(See also Overview of Lymphoma.)
Non-Hodgkin lymphoma is more common than Hodgkin lymphoma. It is the 6th most common cancer in the US and represents 4% of all new cancers in the US each year and 3% of all cancer deaths. Over 70,000 new cases are diagnosed annually in all age groups. Non-Hodgkin lymphoma is not one disease but rather a category of lymphocyte cancers with a number of subgroups largely divided into aggressive and indolent types. Incidence increases with age (median age, 67 years).
The cause of non-Hodgkin lymphoma is unknown, although, as with the leukemias, substantial evidence suggests a viral cause (eg, human T-cell leukemia-lymphoma virus, Epstein-Barr virus, hepatitis B virus, hepatitis C virus, HIV, human herpesvirus 8). Bacteria such as Helicobacter pylori also increase lymphoma risk.
Patients at increased risk of non-Hodgkin lymphoma include those with
Secondary immunodeficiency (eg, when induced by immunosuppressive drugs, such as those used in rheumatologic disorders and post-solid organ transplant)
Exposure to certain chemicals (eg, some herbicides and insecticides)
Chronic inflammation and reactive lymph node hyperplasia
Non-Hodgkin lymphoma is the 2nd most common cancer in HIV-infected patients, and some AIDS patients present with lymphoma. Indeed, patients with non-Hodgkin lymphoma should generally be screened for HIV and hepatitis viruses.
Genetic factors appear to play a role. Recent evidence shows that certain single nucleotide polymorphisms increase the risk of lymphoma. Also, patients with a first-degree relative with Hodgkin or non-Hodgkin lymphoma have an increased risk of non-Hodgkin lymphoma.
Most (80 to 85%) non-Hodgkin lymphomas arise from B lymphocytes; the remainder arise from T lymphocytes or natural killer cells. Either precursor or mature cells may be involved. The stage of lymphocyte differentiation at which the oncogenic event occurs determines the disease presentation and outcome.

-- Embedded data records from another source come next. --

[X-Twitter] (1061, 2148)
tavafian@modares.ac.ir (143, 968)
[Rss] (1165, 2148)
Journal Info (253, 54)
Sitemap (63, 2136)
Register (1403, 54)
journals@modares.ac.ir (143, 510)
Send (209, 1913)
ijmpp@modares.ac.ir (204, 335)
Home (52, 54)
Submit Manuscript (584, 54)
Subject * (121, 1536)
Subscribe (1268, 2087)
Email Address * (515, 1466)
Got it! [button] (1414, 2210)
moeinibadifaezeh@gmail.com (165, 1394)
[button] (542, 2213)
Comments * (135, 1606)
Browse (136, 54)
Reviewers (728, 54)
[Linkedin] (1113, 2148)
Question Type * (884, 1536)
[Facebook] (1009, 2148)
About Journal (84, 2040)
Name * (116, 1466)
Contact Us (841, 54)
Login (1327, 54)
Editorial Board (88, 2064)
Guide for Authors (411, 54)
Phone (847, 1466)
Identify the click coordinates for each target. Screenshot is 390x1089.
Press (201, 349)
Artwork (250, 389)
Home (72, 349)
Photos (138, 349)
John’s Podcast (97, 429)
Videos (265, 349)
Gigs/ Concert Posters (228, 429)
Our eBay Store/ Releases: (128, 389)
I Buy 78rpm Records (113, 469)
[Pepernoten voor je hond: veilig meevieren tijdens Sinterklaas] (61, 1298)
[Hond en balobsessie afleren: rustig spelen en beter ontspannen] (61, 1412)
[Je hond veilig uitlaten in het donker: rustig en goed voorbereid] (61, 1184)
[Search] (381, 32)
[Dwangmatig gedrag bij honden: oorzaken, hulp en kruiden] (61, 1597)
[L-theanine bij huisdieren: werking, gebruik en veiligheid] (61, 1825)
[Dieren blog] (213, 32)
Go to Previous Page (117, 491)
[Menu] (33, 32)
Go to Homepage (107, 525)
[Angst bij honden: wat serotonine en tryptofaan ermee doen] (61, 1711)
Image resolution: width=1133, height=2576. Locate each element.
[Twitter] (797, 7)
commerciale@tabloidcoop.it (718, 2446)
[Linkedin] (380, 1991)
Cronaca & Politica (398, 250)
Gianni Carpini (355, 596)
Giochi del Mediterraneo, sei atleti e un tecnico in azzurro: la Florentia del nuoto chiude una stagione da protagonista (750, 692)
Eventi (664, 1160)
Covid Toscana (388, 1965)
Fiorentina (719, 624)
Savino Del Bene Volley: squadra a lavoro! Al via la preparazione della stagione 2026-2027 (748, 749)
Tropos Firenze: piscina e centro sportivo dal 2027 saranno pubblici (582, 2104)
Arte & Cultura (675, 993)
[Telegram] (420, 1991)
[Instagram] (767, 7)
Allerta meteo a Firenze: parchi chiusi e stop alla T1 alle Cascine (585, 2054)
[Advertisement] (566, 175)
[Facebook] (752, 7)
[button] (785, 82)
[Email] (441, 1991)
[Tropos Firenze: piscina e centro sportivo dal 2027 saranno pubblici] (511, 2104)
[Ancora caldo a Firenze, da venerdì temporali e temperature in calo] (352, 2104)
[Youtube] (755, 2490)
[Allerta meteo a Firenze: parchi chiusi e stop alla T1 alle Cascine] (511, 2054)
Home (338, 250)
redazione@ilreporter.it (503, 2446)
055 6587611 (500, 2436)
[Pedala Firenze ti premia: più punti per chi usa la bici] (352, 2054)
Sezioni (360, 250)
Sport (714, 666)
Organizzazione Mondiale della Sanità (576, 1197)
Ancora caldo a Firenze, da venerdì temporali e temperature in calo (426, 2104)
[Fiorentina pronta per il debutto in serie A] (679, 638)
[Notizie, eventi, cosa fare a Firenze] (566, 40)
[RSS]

Most lymphomas are nodal with variable involvement of the bone marrow and peripheral blood. A leukemia-like picture with peripheral lymphocytosis and bone marrow involvement may be present in up to 50% of children and about 20% of adults with some types of non-Hodgkin lymphoma.
Hypogammaglobulinemia caused by a progressive decrease in immunoglobulin production is present in 15% of patients at diagnosis. This increases the risk of serious bacterial infection and may require replacement with IV immune globulin.
Pathologic classification of non-Hodgkin lymphoma continues to evolve, reflecting new insights into the cells of origin and the biologic bases of these heterogeneous diseases. The 2016 WHO classification is valuable because it incorporates immunophenotype, genotype, and cytogenetics, but numerous other systems exist (eg, Lyon classification).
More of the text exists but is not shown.